We are excited to share that our upcoming Giving Project will focus on resourcing the power and leadership of youth organizing. Since 2015, the Headwaters Giving Project has worked with nine cohorts of community members who, collectively, undertook meaningful political education, donor organizing, and grantmaking to select the grantees for each iteration. As our team ramps up for the launch of our tenth Giving Project this Fall, we wanted to share insights into our framework for youth organizing. 

Interested in joining our next Giving Project cohort? Keep an eye out for applications opening Monday, April 13th!

In choosing youth organizing as this year’s theme, the Giving Project team wanted to make it clear that our vision for a liberatory future is incomplete without the leadership and input of young people. We believe that youth organizing should not simply utilize the labor of young people – it is a way of organizing that strategizes with young people’s leadership and engagement. 

Angela Kunkel-Linares, Giving Project Program Coordinator, brings her own youth organizing experience to this framework. She shares, “Most of our beliefs about our movements, about the world we want to build, are beliefs that most children carry and are told are not reasonable.”

Movement spaces are also complicit in looking down on the vision and revolutionary actions of young people. “I think that’s a really common experience for youth organizers,” says Kunkel-Linares. “They step into this imagination of what the world can look like, and they get told that it doesn’t follow the rules of what adult organizers say they have to follow in order to win. It plays into a lot of respectability politics.”
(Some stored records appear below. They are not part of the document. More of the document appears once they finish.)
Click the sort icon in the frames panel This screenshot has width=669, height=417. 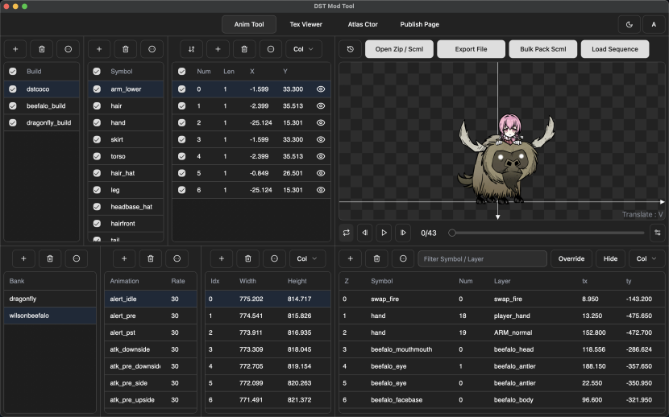(191, 49)
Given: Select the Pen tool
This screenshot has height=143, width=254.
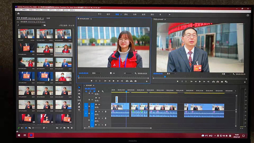Looking at the screenshot, I should pyautogui.click(x=79, y=104).
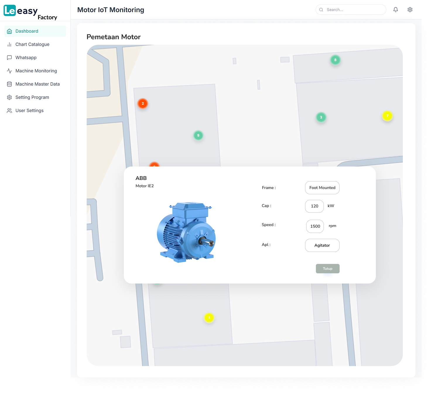
Task: Select green motor marker 8 on map
Action: click(x=335, y=60)
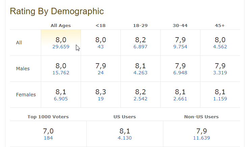Open the 18-29 all-voters count 6.897
Viewport: 250px width, 147px height.
tap(140, 47)
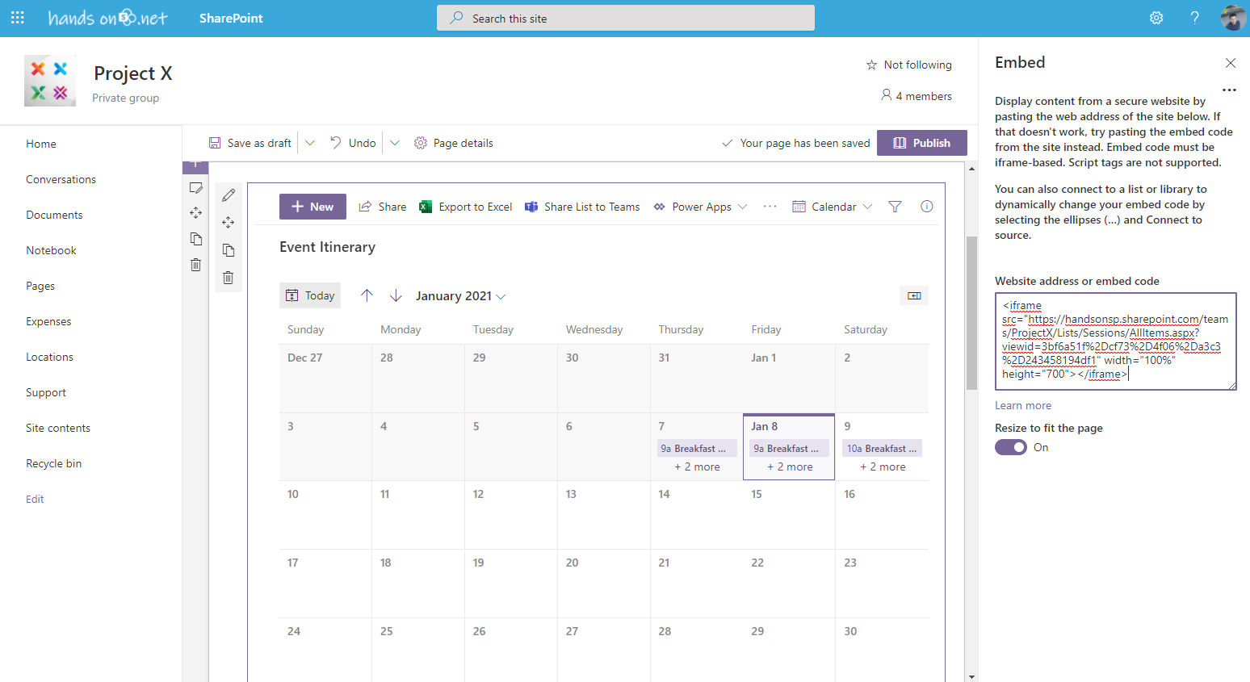Click the edit web part pencil icon
Viewport: 1250px width, 682px height.
pyautogui.click(x=229, y=195)
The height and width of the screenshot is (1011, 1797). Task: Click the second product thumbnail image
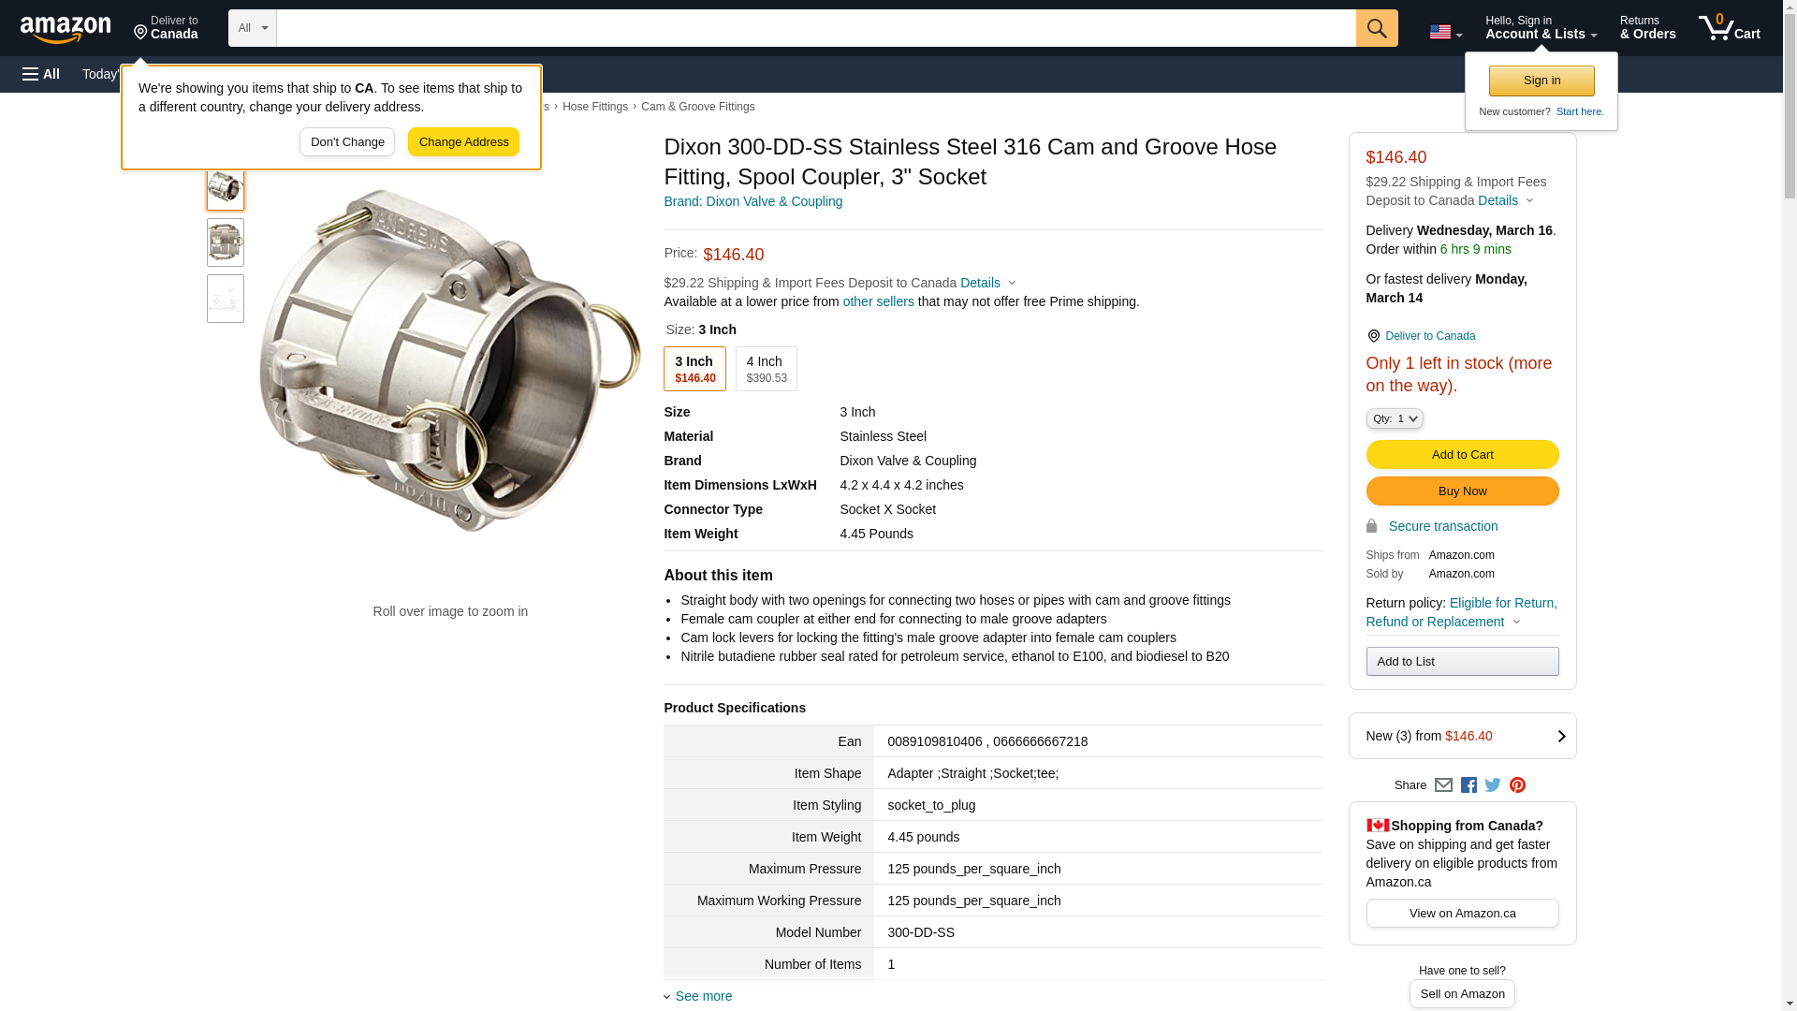coord(226,242)
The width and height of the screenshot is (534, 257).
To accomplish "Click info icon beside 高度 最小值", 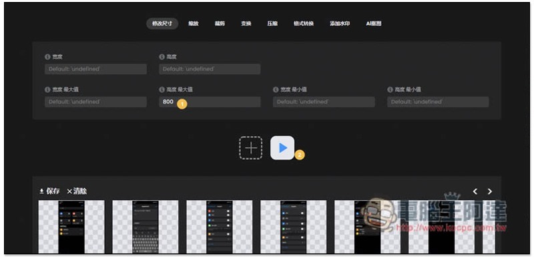I will pyautogui.click(x=390, y=90).
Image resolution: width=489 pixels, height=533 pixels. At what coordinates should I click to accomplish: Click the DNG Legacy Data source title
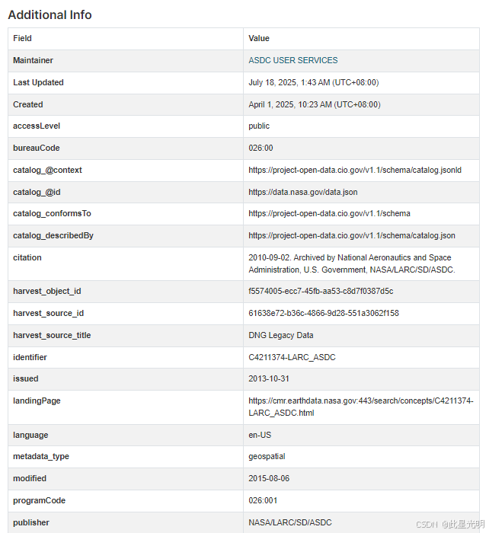[280, 335]
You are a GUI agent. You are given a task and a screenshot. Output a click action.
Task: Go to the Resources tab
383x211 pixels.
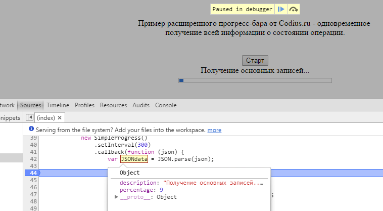113,105
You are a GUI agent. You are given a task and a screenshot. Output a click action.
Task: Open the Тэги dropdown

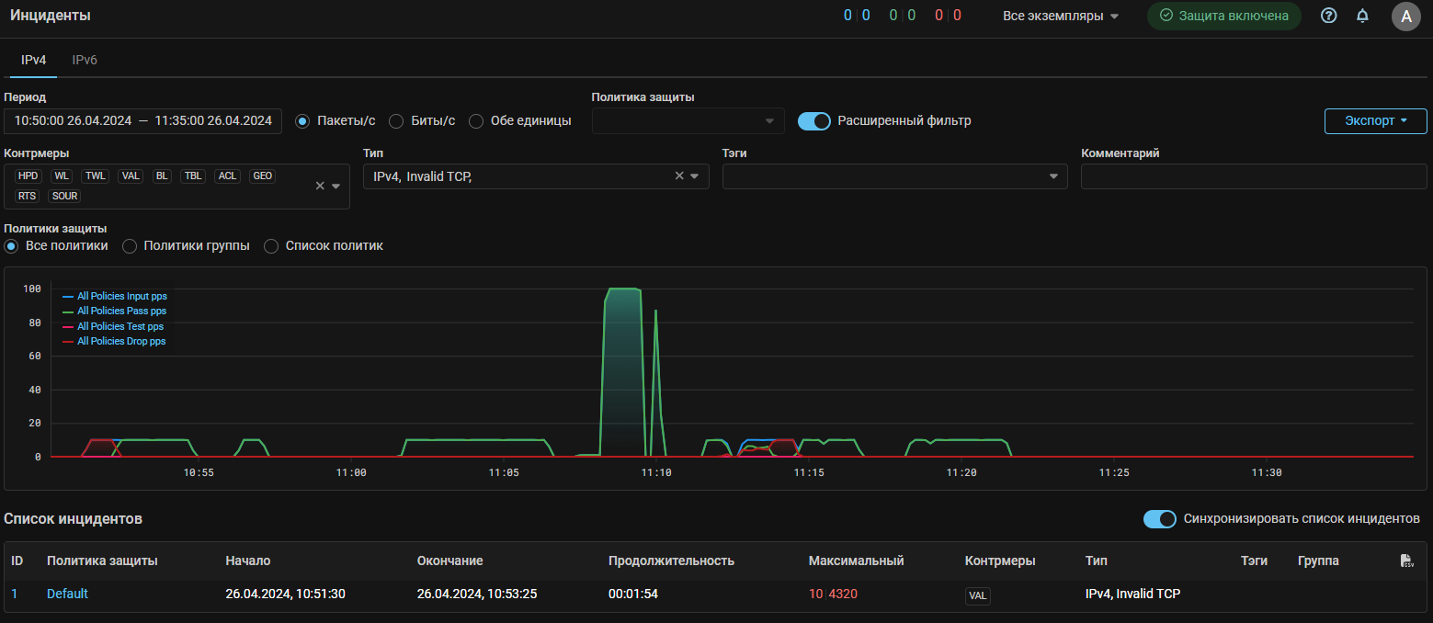click(894, 176)
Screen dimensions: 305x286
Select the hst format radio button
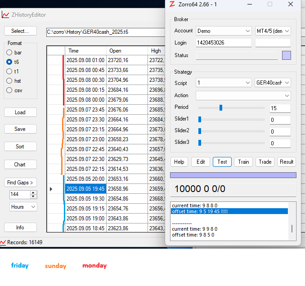pyautogui.click(x=9, y=81)
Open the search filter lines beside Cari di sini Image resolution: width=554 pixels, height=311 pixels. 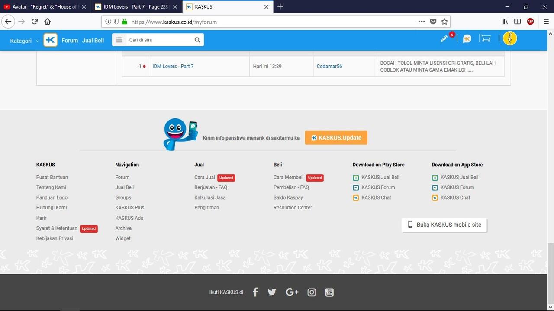(x=119, y=39)
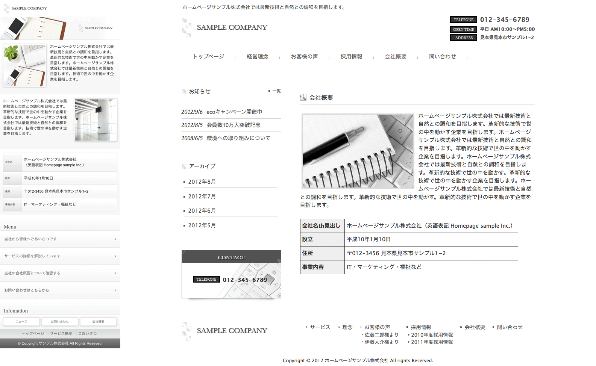The image size is (596, 366).
Task: Click the footer 佐藤二郎様より link
Action: click(381, 335)
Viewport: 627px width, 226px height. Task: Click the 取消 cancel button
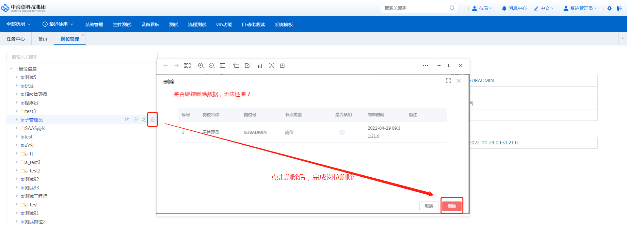pos(429,206)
Sierra Judy, Giving Project Senior Program Officer, points out that our movements need the radical hope we see in youth organizing work. “True youth organizing work, rather than work simply done by youth, goes beyond the status quo. There’s an abolitionist thinking, where it’s possible to reimagine what could be rather than trying to work within what already is.”

So, how does it feel when there is authentic youth leadership? “The tell is joy, for me,” Kunkel-Linares says. An organizing space that sees so much forward progression without room for joy is dangerous. “When I step into a youth-led space, it is often imaginative and expansive in the way the young people see themselves and the way that they see this moment.”

Many movements have been led by young people and proven themselves powerful. For example, the Student Nonviolent Coordinating Committee (SNCC or “SNICK) started with four Black students staging lunch counter sit-ins to challenge racial segregation. Their sit-ins led to students from other colleges and high schools joining in, leading to tens of thousands of students participating in sit-ins. The 504 protests or the International Indigenous Youth Council at Standing Rock also demonstrate the power of youth organizers leading the way. As Kunkel-Linares points out, “History shows that when youth are prioritized as leaders, movements win.”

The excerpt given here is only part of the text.